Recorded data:
-----

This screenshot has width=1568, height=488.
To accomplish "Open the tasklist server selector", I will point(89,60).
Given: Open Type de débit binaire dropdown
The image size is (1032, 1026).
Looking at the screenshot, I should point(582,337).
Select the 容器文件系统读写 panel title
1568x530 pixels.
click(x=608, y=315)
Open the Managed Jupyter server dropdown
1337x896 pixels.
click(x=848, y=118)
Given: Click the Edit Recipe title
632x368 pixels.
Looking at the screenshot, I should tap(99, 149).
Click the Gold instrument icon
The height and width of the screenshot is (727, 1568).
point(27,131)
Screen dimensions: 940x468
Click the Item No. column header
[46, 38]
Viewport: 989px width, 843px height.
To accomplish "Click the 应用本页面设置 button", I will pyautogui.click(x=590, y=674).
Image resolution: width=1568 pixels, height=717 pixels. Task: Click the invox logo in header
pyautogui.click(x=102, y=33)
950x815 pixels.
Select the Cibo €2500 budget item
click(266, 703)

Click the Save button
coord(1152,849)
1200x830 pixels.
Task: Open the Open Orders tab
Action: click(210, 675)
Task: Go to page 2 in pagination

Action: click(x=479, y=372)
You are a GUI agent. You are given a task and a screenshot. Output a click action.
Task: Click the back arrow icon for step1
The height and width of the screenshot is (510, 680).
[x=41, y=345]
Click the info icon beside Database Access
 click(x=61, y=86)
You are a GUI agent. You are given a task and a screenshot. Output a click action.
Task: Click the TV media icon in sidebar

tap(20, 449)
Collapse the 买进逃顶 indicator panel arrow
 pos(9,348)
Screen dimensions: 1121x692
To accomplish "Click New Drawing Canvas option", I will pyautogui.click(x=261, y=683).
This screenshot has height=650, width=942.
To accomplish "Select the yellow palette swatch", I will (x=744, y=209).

-----

» **Assignment**
Give back the data above exactly as it appears.

» **Task response**
This screenshot has width=1568, height=488.
To accomplish "Open the tasklist server selector", I will point(89,60).
Given: Open Type de débit binaire dropdown
The image size is (1032, 1026).
Looking at the screenshot, I should point(582,337).
Select the 容器文件系统读写 panel title
1568x530 pixels.
click(x=608, y=315)
Open the Managed Jupyter server dropdown
1337x896 pixels.
click(x=848, y=118)
Given: Click the Edit Recipe title
632x368 pixels.
Looking at the screenshot, I should tap(99, 149).
Click the Gold instrument icon
The height and width of the screenshot is (727, 1568).
point(27,131)
Screen dimensions: 940x468
Click the Item No. column header
[46, 38]
Viewport: 989px width, 843px height.
To accomplish "Click the 应用本页面设置 button", I will pyautogui.click(x=590, y=674).
Image resolution: width=1568 pixels, height=717 pixels. Task: Click the invox logo in header
pyautogui.click(x=102, y=33)
950x815 pixels.
Select the Cibo €2500 budget item
click(266, 703)

Click the Save button
coord(1152,849)
1200x830 pixels.
Task: Open the Open Orders tab
Action: click(210, 675)
Task: Go to page 2 in pagination

Action: click(x=479, y=372)
You are a GUI agent. You are given a task and a screenshot. Output a click action.
Task: Click the back arrow icon for step1
The height and width of the screenshot is (510, 680).
[x=41, y=345]
Click the info icon beside Database Access
 click(x=61, y=86)
You are a GUI agent. You are given a task and a screenshot. Output a click action.
Task: Click the TV media icon in sidebar

tap(20, 449)
Collapse the 买进逃顶 indicator panel arrow
 pos(9,348)
Screen dimensions: 1121x692
To accomplish "Click New Drawing Canvas option", I will pyautogui.click(x=261, y=683).
This screenshot has height=650, width=942.
To accomplish "Select the yellow palette swatch", I will (x=744, y=209).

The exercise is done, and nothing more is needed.